━━ Input for this task ━━
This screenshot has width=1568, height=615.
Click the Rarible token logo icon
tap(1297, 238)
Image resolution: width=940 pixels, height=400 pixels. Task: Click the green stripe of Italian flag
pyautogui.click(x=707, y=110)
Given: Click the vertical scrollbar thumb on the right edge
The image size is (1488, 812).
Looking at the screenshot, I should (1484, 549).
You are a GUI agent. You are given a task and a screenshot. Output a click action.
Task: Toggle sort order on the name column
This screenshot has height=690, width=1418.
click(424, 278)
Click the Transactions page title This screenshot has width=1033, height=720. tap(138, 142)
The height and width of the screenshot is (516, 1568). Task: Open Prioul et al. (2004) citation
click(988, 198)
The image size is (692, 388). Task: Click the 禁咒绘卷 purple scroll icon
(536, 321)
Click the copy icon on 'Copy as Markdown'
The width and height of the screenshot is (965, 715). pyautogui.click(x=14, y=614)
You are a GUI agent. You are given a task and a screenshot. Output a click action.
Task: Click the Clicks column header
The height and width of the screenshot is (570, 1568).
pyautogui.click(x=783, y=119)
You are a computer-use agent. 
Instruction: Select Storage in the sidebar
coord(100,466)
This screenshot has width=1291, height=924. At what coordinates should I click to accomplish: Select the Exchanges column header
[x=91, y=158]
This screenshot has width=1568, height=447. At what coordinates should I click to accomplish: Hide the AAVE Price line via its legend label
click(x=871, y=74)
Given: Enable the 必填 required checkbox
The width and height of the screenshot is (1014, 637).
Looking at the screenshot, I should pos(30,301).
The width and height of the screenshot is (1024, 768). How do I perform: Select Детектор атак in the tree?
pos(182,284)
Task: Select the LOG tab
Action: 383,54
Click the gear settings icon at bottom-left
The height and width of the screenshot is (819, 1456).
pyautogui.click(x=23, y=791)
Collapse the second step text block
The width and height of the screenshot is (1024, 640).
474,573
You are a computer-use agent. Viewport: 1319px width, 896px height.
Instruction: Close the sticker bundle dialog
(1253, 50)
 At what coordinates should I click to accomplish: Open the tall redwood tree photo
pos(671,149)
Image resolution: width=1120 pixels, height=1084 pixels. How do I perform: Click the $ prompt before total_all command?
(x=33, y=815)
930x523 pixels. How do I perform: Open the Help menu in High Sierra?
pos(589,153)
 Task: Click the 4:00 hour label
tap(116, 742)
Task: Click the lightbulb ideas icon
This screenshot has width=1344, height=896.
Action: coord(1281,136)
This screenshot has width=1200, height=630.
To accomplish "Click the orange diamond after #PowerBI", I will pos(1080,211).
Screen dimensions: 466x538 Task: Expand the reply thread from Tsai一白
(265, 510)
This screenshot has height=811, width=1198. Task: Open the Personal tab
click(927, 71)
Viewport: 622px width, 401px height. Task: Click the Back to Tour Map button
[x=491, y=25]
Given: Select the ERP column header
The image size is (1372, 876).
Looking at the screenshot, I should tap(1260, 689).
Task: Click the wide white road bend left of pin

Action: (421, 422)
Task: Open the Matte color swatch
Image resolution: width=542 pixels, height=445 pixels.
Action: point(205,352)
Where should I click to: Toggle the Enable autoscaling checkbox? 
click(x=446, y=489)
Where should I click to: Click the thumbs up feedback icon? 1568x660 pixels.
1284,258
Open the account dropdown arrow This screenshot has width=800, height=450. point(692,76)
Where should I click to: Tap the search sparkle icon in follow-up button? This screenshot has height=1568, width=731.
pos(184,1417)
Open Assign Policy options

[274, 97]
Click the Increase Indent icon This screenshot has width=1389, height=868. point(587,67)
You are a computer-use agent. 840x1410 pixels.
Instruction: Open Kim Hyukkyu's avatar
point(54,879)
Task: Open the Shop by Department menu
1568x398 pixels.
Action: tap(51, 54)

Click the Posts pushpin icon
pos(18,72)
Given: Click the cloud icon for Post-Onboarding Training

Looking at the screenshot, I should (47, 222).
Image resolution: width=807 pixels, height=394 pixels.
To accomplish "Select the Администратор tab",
━━━
— Problem to work on —
Would you output every entry exactly as it was written?

— Task answer —
This screenshot has width=1568, height=615.
Click the Rarible token logo icon
tap(1297, 238)
Image resolution: width=940 pixels, height=400 pixels. Task: Click the green stripe of Italian flag
pyautogui.click(x=707, y=110)
Given: Click the vertical scrollbar thumb on the right edge
The image size is (1488, 812).
Looking at the screenshot, I should (1484, 549).
You are a GUI agent. You are given a task and a screenshot. Output a click action.
Task: Toggle sort order on the name column
This screenshot has height=690, width=1418.
click(424, 278)
Click the Transactions page title This screenshot has width=1033, height=720. tap(138, 142)
The height and width of the screenshot is (516, 1568). Task: Open Prioul et al. (2004) citation
click(988, 198)
The image size is (692, 388). Task: Click the 禁咒绘卷 purple scroll icon
(536, 321)
Click the copy icon on 'Copy as Markdown'
The width and height of the screenshot is (965, 715). pyautogui.click(x=14, y=614)
You are a GUI agent. You are given a task and a screenshot. Output a click action.
Task: Click the Clicks column header
The height and width of the screenshot is (570, 1568).
pyautogui.click(x=783, y=119)
You are a computer-use agent. 
Instruction: Select Storage in the sidebar
coord(100,466)
This screenshot has width=1291, height=924. At what coordinates should I click to accomplish: Select the Exchanges column header
[x=91, y=158]
This screenshot has width=1568, height=447. At what coordinates should I click to accomplish: Hide the AAVE Price line via its legend label
click(x=871, y=74)
Given: Enable the 必填 required checkbox
The width and height of the screenshot is (1014, 637).
Looking at the screenshot, I should pos(30,301).
The width and height of the screenshot is (1024, 768). How do I perform: Select Детектор атак in the tree?
pos(182,284)
Task: Select the LOG tab
Action: 383,54
Click the gear settings icon at bottom-left
The height and width of the screenshot is (819, 1456).
pyautogui.click(x=23, y=791)
Collapse the second step text block
The width and height of the screenshot is (1024, 640).
474,573
You are a computer-use agent. Viewport: 1319px width, 896px height.
Instruction: Close the sticker bundle dialog
(1253, 50)
 At what coordinates should I click to accomplish: Open the tall redwood tree photo
pos(671,149)
Image resolution: width=1120 pixels, height=1084 pixels. How do I perform: Click the $ prompt before total_all command?
(x=33, y=815)
930x523 pixels. How do I perform: Open the Help menu in High Sierra?
pos(589,153)
 Task: Click the 4:00 hour label
tap(116, 742)
Task: Click the lightbulb ideas icon
This screenshot has width=1344, height=896.
Action: coord(1281,136)
This screenshot has width=1200, height=630.
To accomplish "Click the orange diamond after #PowerBI", I will pos(1080,211).
Screen dimensions: 466x538 Task: Expand the reply thread from Tsai一白
(265, 510)
This screenshot has height=811, width=1198. Task: Open the Personal tab
click(927, 71)
Viewport: 622px width, 401px height. Task: Click the Back to Tour Map button
[x=491, y=25]
Given: Select the ERP column header
The image size is (1372, 876).
Looking at the screenshot, I should tap(1260, 689).
Task: Click the wide white road bend left of pin

Action: (421, 422)
Task: Open the Matte color swatch
Image resolution: width=542 pixels, height=445 pixels.
Action: point(205,352)
Where should I click to: Toggle the Enable autoscaling checkbox? 
click(x=446, y=489)
Where should I click to: Click the thumbs up feedback icon? 1568x660 pixels.
1284,258
Open the account dropdown arrow This screenshot has width=800, height=450. point(692,76)
Where should I click to: Tap the search sparkle icon in follow-up button? This screenshot has height=1568, width=731.
pos(184,1417)
Open Assign Policy options

[274, 97]
Click the Increase Indent icon This screenshot has width=1389, height=868. point(587,67)
You are a computer-use agent. 840x1410 pixels.
Instruction: Open Kim Hyukkyu's avatar
point(54,879)
Task: Open the Shop by Department menu
1568x398 pixels.
Action: tap(51, 54)

Click the Posts pushpin icon
pos(18,72)
Given: Click the cloud icon for Post-Onboarding Training

Looking at the screenshot, I should (47, 222).
Image resolution: width=807 pixels, height=394 pixels.
To accomplish "Select the Администратор tab",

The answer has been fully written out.